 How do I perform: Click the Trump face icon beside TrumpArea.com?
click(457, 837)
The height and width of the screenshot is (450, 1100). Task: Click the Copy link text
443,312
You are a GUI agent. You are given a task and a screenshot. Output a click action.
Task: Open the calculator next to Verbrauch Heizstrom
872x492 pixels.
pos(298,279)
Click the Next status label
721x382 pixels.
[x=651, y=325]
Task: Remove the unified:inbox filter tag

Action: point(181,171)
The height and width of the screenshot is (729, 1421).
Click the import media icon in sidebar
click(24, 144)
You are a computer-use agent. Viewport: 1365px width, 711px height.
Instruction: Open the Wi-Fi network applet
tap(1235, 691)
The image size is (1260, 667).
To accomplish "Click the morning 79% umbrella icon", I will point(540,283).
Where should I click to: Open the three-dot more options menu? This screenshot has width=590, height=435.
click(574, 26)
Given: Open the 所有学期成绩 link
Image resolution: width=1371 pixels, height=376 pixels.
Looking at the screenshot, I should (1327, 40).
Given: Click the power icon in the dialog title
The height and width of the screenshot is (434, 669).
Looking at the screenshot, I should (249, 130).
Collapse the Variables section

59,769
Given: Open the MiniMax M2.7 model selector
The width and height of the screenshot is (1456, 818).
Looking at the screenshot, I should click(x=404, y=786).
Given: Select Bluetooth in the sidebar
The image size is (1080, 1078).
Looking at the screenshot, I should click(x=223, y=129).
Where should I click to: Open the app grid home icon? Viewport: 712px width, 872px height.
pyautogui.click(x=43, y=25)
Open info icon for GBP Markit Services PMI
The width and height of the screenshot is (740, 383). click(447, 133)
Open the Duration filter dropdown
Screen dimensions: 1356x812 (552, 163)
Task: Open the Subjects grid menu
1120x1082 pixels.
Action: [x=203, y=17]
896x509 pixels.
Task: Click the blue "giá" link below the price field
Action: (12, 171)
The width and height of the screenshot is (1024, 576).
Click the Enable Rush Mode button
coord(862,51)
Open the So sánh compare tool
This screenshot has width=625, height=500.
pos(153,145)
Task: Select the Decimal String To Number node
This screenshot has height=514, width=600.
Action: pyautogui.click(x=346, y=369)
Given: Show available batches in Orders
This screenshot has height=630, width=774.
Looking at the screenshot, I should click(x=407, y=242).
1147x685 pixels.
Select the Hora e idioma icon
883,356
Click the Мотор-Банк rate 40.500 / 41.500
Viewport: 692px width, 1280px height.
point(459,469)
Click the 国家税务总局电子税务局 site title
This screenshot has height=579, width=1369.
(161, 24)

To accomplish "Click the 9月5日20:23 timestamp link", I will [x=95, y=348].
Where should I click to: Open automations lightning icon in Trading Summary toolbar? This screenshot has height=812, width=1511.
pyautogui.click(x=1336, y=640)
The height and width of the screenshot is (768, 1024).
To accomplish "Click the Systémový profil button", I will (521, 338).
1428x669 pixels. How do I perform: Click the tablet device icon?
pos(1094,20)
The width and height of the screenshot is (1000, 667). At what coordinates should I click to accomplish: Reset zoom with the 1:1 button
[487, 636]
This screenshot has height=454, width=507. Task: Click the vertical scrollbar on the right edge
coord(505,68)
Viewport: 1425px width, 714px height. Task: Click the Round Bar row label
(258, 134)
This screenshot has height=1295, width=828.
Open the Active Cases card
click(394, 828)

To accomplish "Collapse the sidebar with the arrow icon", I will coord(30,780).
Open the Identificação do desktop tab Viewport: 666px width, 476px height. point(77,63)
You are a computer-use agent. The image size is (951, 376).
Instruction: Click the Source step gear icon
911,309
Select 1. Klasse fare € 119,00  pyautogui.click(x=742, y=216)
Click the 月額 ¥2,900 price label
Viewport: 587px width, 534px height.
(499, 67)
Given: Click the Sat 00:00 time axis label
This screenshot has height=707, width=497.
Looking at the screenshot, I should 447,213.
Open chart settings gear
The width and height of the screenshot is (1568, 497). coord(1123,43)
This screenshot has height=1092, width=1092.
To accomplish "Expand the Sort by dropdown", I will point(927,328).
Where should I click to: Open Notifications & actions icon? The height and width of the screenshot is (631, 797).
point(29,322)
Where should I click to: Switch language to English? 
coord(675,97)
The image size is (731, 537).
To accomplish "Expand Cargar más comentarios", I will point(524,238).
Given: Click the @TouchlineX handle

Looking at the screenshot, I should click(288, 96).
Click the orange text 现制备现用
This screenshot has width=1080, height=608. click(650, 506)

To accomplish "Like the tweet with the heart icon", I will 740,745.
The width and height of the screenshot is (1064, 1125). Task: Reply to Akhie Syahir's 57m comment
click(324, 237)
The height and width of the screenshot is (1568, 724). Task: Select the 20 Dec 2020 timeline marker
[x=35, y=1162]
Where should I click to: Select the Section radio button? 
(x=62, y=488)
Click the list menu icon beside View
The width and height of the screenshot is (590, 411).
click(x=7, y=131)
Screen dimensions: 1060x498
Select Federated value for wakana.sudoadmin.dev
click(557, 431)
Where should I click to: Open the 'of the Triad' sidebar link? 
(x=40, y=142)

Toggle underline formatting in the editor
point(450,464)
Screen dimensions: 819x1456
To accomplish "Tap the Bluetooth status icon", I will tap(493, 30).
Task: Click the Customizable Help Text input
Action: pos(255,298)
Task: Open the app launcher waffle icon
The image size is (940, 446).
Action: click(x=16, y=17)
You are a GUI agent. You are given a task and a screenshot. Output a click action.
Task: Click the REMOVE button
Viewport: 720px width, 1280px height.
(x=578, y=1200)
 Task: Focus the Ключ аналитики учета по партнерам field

* [Problem to work on]:
All of the material is to be duplicated exactly.

* [Task response]:
 How do I perform: Click the Trump face icon beside TrumpArea.com?
click(457, 837)
The height and width of the screenshot is (450, 1100). Task: Click the Copy link text
443,312
You are a GUI agent. You are given a task and a screenshot. Output a click action.
Task: Open the calculator next to Verbrauch Heizstrom
872x492 pixels.
pos(298,279)
Click the Next status label
721x382 pixels.
[x=651, y=325]
Task: Remove the unified:inbox filter tag

Action: point(181,171)
The height and width of the screenshot is (729, 1421).
Click the import media icon in sidebar
click(24, 144)
You are a computer-use agent. Viewport: 1365px width, 711px height.
Instruction: Open the Wi-Fi network applet
tap(1235, 691)
The image size is (1260, 667).
To accomplish "Click the morning 79% umbrella icon", I will point(540,283).
Where should I click to: Open the three-dot more options menu? This screenshot has width=590, height=435.
click(574, 26)
Given: Open the 所有学期成绩 link
Image resolution: width=1371 pixels, height=376 pixels.
Looking at the screenshot, I should (1327, 40).
Given: Click the power icon in the dialog title
The height and width of the screenshot is (434, 669).
Looking at the screenshot, I should (249, 130).
Collapse the Variables section

59,769
Given: Open the MiniMax M2.7 model selector
The width and height of the screenshot is (1456, 818).
Looking at the screenshot, I should click(x=404, y=786).
Given: Select Bluetooth in the sidebar
The image size is (1080, 1078).
Looking at the screenshot, I should click(x=223, y=129).
Where should I click to: Open the app grid home icon? Viewport: 712px width, 872px height.
pyautogui.click(x=43, y=25)
Open info icon for GBP Markit Services PMI
The width and height of the screenshot is (740, 383). click(447, 133)
Open the Duration filter dropdown
Screen dimensions: 1356x812 (552, 163)
Task: Open the Subjects grid menu
1120x1082 pixels.
Action: [x=203, y=17]
896x509 pixels.
Task: Click the blue "giá" link below the price field
Action: (12, 171)
The width and height of the screenshot is (1024, 576).
Click the Enable Rush Mode button
coord(862,51)
Open the So sánh compare tool
This screenshot has width=625, height=500.
pos(153,145)
Task: Select the Decimal String To Number node
This screenshot has height=514, width=600.
Action: pyautogui.click(x=346, y=369)
Given: Show available batches in Orders
This screenshot has height=630, width=774.
Looking at the screenshot, I should click(x=407, y=242).
1147x685 pixels.
Select the Hora e idioma icon
883,356
Click the Мотор-Банк rate 40.500 / 41.500
Viewport: 692px width, 1280px height.
point(459,469)
Click the 国家税务总局电子税务局 site title
This screenshot has height=579, width=1369.
(161, 24)

To accomplish "Click the 9月5日20:23 timestamp link", I will [x=95, y=348].
Where should I click to: Open automations lightning icon in Trading Summary toolbar? This screenshot has height=812, width=1511.
pyautogui.click(x=1336, y=640)
The height and width of the screenshot is (768, 1024).
To accomplish "Click the Systémový profil button", I will (521, 338).
1428x669 pixels. How do I perform: Click the tablet device icon?
pos(1094,20)
The width and height of the screenshot is (1000, 667). At what coordinates should I click to accomplish: Reset zoom with the 1:1 button
[487, 636]
This screenshot has height=454, width=507. Task: Click the vertical scrollbar on the right edge
coord(505,68)
Viewport: 1425px width, 714px height. Task: Click the Round Bar row label
(258, 134)
This screenshot has height=1295, width=828.
Open the Active Cases card
click(394, 828)

To accomplish "Collapse the sidebar with the arrow icon", I will coord(30,780).
Open the Identificação do desktop tab Viewport: 666px width, 476px height. point(77,63)
You are a computer-use agent. The image size is (951, 376).
Instruction: Click the Source step gear icon
911,309
Select 1. Klasse fare € 119,00  pyautogui.click(x=742, y=216)
Click the 月額 ¥2,900 price label
Viewport: 587px width, 534px height.
(499, 67)
Given: Click the Sat 00:00 time axis label
This screenshot has height=707, width=497.
Looking at the screenshot, I should 447,213.
Open chart settings gear
The width and height of the screenshot is (1568, 497). coord(1123,43)
This screenshot has height=1092, width=1092.
To accomplish "Expand the Sort by dropdown", I will point(927,328).
Where should I click to: Open Notifications & actions icon? The height and width of the screenshot is (631, 797).
point(29,322)
Where should I click to: Switch language to English? 
coord(675,97)
The image size is (731, 537).
To accomplish "Expand Cargar más comentarios", I will point(524,238).
Given: Click the @TouchlineX handle

Looking at the screenshot, I should click(288, 96).
Click the orange text 现制备现用
This screenshot has width=1080, height=608. click(650, 506)

To accomplish "Like the tweet with the heart icon", I will 740,745.
The width and height of the screenshot is (1064, 1125). Task: Reply to Akhie Syahir's 57m comment
click(324, 237)
The height and width of the screenshot is (1568, 724). Task: Select the 20 Dec 2020 timeline marker
[x=35, y=1162]
Where should I click to: Select the Section radio button? 
(x=62, y=488)
Click the list menu icon beside View
The width and height of the screenshot is (590, 411).
click(x=7, y=131)
Screen dimensions: 1060x498
Select Federated value for wakana.sudoadmin.dev
click(557, 431)
Where should I click to: Open the 'of the Triad' sidebar link? 
(x=40, y=142)

Toggle underline formatting in the editor
point(450,464)
Screen dimensions: 819x1456
To accomplish "Tap the Bluetooth status icon", I will tap(493, 30).
Task: Click the Customizable Help Text input
Action: pos(255,298)
Task: Open the app launcher waffle icon
The image size is (940, 446).
Action: click(x=16, y=17)
You are a GUI agent. You are given a task and a screenshot. Output a click action.
Task: Click the REMOVE button
Viewport: 720px width, 1280px height.
(x=578, y=1200)
 Task: Focus the Ключ аналитики учета по партнерам field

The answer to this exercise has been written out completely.